=== Begin Enclosure ===

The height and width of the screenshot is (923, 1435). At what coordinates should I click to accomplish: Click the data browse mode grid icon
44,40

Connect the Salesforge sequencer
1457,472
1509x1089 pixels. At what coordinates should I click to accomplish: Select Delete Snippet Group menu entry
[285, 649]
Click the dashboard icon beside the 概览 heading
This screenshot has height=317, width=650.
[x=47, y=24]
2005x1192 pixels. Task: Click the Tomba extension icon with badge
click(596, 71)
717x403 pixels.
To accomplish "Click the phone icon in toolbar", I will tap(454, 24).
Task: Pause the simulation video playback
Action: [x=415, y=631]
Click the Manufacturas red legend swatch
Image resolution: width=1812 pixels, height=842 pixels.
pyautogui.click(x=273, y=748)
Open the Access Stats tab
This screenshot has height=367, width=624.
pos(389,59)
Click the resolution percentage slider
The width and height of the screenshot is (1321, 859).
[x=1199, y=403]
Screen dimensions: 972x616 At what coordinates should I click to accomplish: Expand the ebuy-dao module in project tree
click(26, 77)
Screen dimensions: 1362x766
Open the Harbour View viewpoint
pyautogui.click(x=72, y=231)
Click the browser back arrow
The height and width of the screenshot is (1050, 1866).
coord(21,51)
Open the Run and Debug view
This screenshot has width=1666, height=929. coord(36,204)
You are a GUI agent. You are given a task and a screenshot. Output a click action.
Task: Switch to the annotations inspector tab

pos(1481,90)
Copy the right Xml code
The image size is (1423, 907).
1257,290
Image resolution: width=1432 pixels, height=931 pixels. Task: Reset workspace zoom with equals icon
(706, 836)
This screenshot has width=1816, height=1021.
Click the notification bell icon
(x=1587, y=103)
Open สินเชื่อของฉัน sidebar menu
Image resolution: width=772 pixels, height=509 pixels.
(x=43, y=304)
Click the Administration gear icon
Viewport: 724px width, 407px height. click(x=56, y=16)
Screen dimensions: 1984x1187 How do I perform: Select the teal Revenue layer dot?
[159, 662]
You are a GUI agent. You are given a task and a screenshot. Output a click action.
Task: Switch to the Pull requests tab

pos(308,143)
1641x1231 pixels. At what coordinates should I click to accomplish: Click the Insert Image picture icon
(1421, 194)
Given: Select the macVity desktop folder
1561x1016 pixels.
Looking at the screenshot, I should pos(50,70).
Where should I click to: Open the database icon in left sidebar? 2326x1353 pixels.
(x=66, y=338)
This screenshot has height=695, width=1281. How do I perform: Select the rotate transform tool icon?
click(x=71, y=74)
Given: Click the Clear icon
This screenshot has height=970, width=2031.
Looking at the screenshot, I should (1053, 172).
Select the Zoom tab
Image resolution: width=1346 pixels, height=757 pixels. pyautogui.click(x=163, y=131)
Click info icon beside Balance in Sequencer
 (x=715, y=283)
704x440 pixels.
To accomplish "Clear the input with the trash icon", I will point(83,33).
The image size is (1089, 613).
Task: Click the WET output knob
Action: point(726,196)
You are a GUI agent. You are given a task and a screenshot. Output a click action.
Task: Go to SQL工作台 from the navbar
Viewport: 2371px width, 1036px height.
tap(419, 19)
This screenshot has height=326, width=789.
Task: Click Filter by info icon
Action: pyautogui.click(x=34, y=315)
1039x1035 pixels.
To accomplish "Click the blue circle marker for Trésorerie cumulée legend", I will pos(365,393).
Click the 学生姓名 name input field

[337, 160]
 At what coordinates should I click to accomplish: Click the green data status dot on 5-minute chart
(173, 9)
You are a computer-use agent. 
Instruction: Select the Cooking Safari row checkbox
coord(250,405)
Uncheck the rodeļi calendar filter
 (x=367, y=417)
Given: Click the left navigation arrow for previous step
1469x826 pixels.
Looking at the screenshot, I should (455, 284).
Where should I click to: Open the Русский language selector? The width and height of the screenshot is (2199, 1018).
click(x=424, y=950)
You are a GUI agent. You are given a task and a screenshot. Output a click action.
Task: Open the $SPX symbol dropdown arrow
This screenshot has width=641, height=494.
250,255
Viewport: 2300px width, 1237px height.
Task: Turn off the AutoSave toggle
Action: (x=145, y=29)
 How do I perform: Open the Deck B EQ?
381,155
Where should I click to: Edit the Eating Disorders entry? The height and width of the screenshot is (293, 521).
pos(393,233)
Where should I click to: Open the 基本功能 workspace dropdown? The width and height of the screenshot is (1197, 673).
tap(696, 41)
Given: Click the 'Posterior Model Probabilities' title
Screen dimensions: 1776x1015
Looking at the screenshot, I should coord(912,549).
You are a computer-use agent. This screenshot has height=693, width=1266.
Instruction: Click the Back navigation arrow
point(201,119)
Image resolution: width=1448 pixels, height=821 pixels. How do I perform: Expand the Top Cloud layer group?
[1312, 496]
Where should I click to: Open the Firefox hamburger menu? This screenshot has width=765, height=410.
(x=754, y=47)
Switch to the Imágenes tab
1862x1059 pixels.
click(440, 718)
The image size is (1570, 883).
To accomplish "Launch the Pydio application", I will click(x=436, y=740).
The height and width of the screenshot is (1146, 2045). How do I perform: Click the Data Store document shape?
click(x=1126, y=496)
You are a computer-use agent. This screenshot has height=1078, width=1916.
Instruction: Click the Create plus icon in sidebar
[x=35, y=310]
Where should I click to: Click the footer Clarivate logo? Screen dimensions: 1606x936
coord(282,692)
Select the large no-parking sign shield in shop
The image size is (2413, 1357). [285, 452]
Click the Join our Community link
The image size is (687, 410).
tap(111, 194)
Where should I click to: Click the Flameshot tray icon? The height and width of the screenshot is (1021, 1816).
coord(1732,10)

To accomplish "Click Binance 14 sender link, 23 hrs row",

=== End Enclosure ===

The material must be transcribed exactly, down to the last line.

The height and width of the screenshot is (923, 1435). At what coordinates should I click to accomplish: Click the data browse mode grid icon
44,40

Connect the Salesforge sequencer
1457,472
1509x1089 pixels. At what coordinates should I click to accomplish: Select Delete Snippet Group menu entry
[285, 649]
Click the dashboard icon beside the 概览 heading
This screenshot has height=317, width=650.
[x=47, y=24]
2005x1192 pixels. Task: Click the Tomba extension icon with badge
click(596, 71)
717x403 pixels.
To accomplish "Click the phone icon in toolbar", I will tap(454, 24).
Task: Pause the simulation video playback
Action: [x=415, y=631]
Click the Manufacturas red legend swatch
Image resolution: width=1812 pixels, height=842 pixels.
pyautogui.click(x=273, y=748)
Open the Access Stats tab
This screenshot has height=367, width=624.
pos(389,59)
Click the resolution percentage slider
The width and height of the screenshot is (1321, 859).
[x=1199, y=403]
Screen dimensions: 972x616 At what coordinates should I click to accomplish: Expand the ebuy-dao module in project tree
click(26, 77)
Screen dimensions: 1362x766
Open the Harbour View viewpoint
pyautogui.click(x=72, y=231)
Click the browser back arrow
The height and width of the screenshot is (1050, 1866).
coord(21,51)
Open the Run and Debug view
This screenshot has width=1666, height=929. coord(36,204)
You are a GUI agent. You are given a task and a screenshot. Output a click action.
Task: Switch to the annotations inspector tab

pos(1481,90)
Copy the right Xml code
The image size is (1423, 907).
1257,290
Image resolution: width=1432 pixels, height=931 pixels. Task: Reset workspace zoom with equals icon
(706, 836)
This screenshot has width=1816, height=1021.
Click the notification bell icon
(x=1587, y=103)
Open สินเชื่อของฉัน sidebar menu
Image resolution: width=772 pixels, height=509 pixels.
(x=43, y=304)
Click the Administration gear icon
Viewport: 724px width, 407px height. click(x=56, y=16)
Screen dimensions: 1984x1187 How do I perform: Select the teal Revenue layer dot?
[159, 662]
You are a GUI agent. You are given a task and a screenshot. Output a click action.
Task: Switch to the Pull requests tab

pos(308,143)
1641x1231 pixels. At what coordinates should I click to accomplish: Click the Insert Image picture icon
(1421, 194)
Given: Select the macVity desktop folder
1561x1016 pixels.
Looking at the screenshot, I should pos(50,70).
Where should I click to: Open the database icon in left sidebar? 2326x1353 pixels.
(x=66, y=338)
This screenshot has height=695, width=1281. How do I perform: Select the rotate transform tool icon?
click(x=71, y=74)
Given: Click the Clear icon
This screenshot has height=970, width=2031.
Looking at the screenshot, I should (1053, 172).
Select the Zoom tab
Image resolution: width=1346 pixels, height=757 pixels. pyautogui.click(x=163, y=131)
Click info icon beside Balance in Sequencer
 (x=715, y=283)
704x440 pixels.
To accomplish "Clear the input with the trash icon", I will point(83,33).
The image size is (1089, 613).
Task: Click the WET output knob
Action: point(726,196)
You are a GUI agent. You are given a task and a screenshot. Output a click action.
Task: Go to SQL工作台 from the navbar
Viewport: 2371px width, 1036px height.
tap(419, 19)
This screenshot has height=326, width=789.
Task: Click Filter by info icon
Action: pyautogui.click(x=34, y=315)
1039x1035 pixels.
To accomplish "Click the blue circle marker for Trésorerie cumulée legend", I will pos(365,393).
Click the 学生姓名 name input field

[337, 160]
 At what coordinates should I click to accomplish: Click the green data status dot on 5-minute chart
(173, 9)
You are a computer-use agent. 
Instruction: Select the Cooking Safari row checkbox
coord(250,405)
Uncheck the rodeļi calendar filter
 (x=367, y=417)
Given: Click the left navigation arrow for previous step
1469x826 pixels.
Looking at the screenshot, I should (455, 284).
Where should I click to: Open the Русский language selector? The width and height of the screenshot is (2199, 1018).
click(x=424, y=950)
You are a GUI agent. You are given a task and a screenshot. Output a click action.
Task: Open the $SPX symbol dropdown arrow
This screenshot has width=641, height=494.
250,255
Viewport: 2300px width, 1237px height.
Task: Turn off the AutoSave toggle
Action: (x=145, y=29)
 How do I perform: Open the Deck B EQ?
381,155
Where should I click to: Edit the Eating Disorders entry? The height and width of the screenshot is (293, 521).
pos(393,233)
Where should I click to: Open the 基本功能 workspace dropdown? The width and height of the screenshot is (1197, 673).
tap(696, 41)
Given: Click the 'Posterior Model Probabilities' title
Screen dimensions: 1776x1015
Looking at the screenshot, I should coord(912,549).
You are a computer-use agent. This screenshot has height=693, width=1266.
Instruction: Click the Back navigation arrow
point(201,119)
Image resolution: width=1448 pixels, height=821 pixels. How do I perform: Expand the Top Cloud layer group?
[1312, 496]
Where should I click to: Open the Firefox hamburger menu? This screenshot has width=765, height=410.
(x=754, y=47)
Switch to the Imágenes tab
1862x1059 pixels.
click(440, 718)
The image size is (1570, 883).
To accomplish "Launch the Pydio application", I will click(x=436, y=740).
The height and width of the screenshot is (1146, 2045). How do I perform: Click the Data Store document shape?
click(x=1126, y=496)
You are a computer-use agent. This screenshot has height=1078, width=1916.
Instruction: Click the Create plus icon in sidebar
[x=35, y=310]
Where should I click to: Click the footer Clarivate logo? Screen dimensions: 1606x936
coord(282,692)
Select the large no-parking sign shield in shop
The image size is (2413, 1357). [285, 452]
Click the Join our Community link
The image size is (687, 410).
tap(111, 194)
Where should I click to: Click the Flameshot tray icon? The height and width of the screenshot is (1021, 1816).
coord(1732,10)

To accomplish "Click Binance 14 sender link, 23 hrs row",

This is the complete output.